[Opening PROVIDED RECORDS section]

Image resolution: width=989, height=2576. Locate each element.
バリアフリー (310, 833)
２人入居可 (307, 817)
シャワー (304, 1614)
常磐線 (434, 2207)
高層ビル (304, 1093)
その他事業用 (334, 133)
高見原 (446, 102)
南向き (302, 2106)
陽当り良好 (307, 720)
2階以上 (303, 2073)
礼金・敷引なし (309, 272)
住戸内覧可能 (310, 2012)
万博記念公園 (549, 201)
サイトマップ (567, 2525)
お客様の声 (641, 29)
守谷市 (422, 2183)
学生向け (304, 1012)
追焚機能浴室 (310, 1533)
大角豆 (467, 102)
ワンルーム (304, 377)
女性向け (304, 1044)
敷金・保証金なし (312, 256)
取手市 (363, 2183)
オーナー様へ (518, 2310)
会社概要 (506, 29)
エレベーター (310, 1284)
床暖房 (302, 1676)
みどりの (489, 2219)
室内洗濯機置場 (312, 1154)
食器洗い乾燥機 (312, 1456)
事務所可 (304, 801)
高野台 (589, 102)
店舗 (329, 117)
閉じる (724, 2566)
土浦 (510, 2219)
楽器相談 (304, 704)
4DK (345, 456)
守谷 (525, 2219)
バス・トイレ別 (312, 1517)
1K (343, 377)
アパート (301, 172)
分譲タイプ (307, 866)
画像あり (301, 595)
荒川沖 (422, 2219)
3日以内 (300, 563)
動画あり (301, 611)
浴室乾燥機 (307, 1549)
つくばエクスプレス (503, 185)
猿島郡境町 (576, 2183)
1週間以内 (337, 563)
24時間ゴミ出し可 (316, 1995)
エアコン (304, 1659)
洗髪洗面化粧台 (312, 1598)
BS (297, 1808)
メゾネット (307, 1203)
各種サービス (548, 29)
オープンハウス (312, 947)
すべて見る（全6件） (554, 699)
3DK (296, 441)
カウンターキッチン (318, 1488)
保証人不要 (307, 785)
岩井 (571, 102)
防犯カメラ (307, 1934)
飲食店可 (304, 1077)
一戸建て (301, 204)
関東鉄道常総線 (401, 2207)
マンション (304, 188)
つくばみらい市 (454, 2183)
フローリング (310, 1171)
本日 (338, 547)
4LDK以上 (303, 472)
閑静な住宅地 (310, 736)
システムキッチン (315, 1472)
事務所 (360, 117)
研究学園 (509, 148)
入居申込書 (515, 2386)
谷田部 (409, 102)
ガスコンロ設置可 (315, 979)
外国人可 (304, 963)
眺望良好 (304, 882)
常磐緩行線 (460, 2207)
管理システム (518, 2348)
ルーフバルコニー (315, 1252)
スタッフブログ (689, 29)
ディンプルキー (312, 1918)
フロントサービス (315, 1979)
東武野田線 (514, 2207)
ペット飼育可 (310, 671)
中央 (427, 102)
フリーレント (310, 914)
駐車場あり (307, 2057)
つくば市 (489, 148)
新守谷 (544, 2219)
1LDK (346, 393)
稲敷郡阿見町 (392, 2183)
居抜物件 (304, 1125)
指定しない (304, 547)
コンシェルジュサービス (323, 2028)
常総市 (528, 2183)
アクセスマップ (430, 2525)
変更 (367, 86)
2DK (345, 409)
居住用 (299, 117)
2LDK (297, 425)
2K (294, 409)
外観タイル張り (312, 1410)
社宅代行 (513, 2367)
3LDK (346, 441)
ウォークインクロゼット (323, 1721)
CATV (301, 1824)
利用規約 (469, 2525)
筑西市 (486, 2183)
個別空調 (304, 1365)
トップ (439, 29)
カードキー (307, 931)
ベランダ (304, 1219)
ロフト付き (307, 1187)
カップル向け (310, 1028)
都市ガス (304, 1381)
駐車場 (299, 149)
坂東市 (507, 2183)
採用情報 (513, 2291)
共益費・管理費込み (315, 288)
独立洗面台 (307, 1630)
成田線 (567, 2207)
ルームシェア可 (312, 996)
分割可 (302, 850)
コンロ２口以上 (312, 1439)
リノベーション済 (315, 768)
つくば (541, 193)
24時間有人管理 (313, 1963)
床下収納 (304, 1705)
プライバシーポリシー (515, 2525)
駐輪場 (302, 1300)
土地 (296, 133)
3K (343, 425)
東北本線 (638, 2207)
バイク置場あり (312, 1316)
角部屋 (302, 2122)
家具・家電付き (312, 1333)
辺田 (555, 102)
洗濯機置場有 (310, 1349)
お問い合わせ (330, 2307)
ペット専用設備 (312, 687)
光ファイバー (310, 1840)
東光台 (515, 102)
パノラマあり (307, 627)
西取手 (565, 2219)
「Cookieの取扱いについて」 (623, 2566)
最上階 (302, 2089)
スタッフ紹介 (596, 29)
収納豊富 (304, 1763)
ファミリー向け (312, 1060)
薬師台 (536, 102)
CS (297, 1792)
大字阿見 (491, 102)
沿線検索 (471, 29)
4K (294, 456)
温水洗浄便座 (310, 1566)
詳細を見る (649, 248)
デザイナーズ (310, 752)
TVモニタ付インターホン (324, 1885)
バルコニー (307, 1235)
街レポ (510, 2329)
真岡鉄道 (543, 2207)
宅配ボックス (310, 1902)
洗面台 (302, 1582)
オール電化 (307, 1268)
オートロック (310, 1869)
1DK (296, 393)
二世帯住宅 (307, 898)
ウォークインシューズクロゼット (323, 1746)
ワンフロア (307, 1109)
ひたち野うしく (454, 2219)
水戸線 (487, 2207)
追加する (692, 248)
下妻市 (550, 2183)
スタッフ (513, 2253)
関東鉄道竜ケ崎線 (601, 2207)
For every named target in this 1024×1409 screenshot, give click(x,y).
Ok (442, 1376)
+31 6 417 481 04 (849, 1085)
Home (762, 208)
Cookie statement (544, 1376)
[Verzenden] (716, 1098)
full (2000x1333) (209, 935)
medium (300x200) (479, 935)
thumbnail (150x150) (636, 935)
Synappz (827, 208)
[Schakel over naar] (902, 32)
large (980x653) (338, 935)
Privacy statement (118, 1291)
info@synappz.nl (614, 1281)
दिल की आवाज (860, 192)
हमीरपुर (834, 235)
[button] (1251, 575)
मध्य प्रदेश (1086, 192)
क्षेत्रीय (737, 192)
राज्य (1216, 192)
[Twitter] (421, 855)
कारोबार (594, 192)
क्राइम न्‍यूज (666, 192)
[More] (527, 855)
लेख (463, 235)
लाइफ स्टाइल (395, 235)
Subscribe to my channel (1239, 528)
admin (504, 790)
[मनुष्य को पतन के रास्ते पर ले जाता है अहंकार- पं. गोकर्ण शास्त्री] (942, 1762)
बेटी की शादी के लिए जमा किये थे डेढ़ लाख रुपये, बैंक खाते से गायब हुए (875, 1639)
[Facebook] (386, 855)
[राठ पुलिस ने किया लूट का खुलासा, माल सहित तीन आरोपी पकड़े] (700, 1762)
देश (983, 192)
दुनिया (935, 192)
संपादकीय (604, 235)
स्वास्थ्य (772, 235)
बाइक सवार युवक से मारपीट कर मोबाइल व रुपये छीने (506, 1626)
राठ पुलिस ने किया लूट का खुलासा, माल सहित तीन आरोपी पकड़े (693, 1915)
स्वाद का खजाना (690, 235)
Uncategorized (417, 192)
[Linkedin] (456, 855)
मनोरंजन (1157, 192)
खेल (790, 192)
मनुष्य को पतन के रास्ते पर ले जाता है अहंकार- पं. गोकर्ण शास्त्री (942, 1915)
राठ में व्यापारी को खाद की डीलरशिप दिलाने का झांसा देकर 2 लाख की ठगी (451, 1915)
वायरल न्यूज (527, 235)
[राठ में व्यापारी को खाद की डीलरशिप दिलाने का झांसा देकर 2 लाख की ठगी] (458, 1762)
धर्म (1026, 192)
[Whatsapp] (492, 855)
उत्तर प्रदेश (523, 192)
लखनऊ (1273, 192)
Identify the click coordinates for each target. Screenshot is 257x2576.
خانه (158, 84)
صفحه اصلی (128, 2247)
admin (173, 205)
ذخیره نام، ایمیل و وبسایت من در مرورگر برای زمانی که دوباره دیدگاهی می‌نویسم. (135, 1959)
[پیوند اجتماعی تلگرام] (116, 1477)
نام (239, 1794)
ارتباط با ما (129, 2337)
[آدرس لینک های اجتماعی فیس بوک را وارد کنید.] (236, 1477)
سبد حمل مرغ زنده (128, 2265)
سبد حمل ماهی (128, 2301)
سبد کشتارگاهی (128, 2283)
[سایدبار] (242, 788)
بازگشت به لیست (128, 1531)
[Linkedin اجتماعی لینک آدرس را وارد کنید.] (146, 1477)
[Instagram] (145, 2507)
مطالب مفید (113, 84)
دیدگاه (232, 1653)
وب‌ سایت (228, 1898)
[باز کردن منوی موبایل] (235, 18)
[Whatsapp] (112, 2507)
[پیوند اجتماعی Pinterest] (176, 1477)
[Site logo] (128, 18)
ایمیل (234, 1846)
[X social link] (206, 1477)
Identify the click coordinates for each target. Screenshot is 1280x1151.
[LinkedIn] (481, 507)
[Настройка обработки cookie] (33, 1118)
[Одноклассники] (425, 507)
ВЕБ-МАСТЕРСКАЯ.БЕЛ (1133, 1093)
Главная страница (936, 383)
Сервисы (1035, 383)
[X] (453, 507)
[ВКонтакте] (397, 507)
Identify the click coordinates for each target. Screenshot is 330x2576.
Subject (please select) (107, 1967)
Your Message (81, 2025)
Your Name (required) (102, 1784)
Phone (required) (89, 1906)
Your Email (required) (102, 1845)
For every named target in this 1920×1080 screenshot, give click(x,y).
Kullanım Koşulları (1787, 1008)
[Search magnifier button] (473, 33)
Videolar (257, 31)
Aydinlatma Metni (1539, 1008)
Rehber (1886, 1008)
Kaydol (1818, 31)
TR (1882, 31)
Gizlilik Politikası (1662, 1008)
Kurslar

[Closing PROVIDED RECORDS section]

**PROBLEM**
Look above for the line holding "共益費・管理費込み (315, 288)" and the line holding "沿線検索 (471, 29)". Retype both, and every line between them, word for word and nothing else.

**PROBLEM SOLUTION**
共益費・管理費込み (315, 288)
独立洗面台 (307, 1630)
成田線 (567, 2207)
ルームシェア可 (312, 996)
分割可 (302, 850)
コンロ２口以上 (312, 1439)
リノベーション済 (315, 768)
つくば (541, 193)
24時間有人管理 (313, 1963)
床下収納 (304, 1705)
プライバシーポリシー (515, 2525)
駐輪場 (302, 1300)
土地 (296, 133)
3K (343, 425)
東北本線 (638, 2207)
バイク置場あり (312, 1316)
角部屋 (302, 2122)
家具・家電付き (312, 1333)
辺田 (555, 102)
洗濯機置場有 (310, 1349)
お問い合わせ (330, 2307)
ペット専用設備 (312, 687)
光ファイバー (310, 1840)
東光台 (515, 102)
パノラマあり (307, 627)
西取手 (565, 2219)
「Cookieの取扱いについて」 (623, 2566)
最上階 (302, 2089)
スタッフ紹介 (596, 29)
収納豊富 (304, 1763)
ファミリー向け (312, 1060)
薬師台 (536, 102)
CS (297, 1792)
大字阿見 (491, 102)
沿線検索 (471, 29)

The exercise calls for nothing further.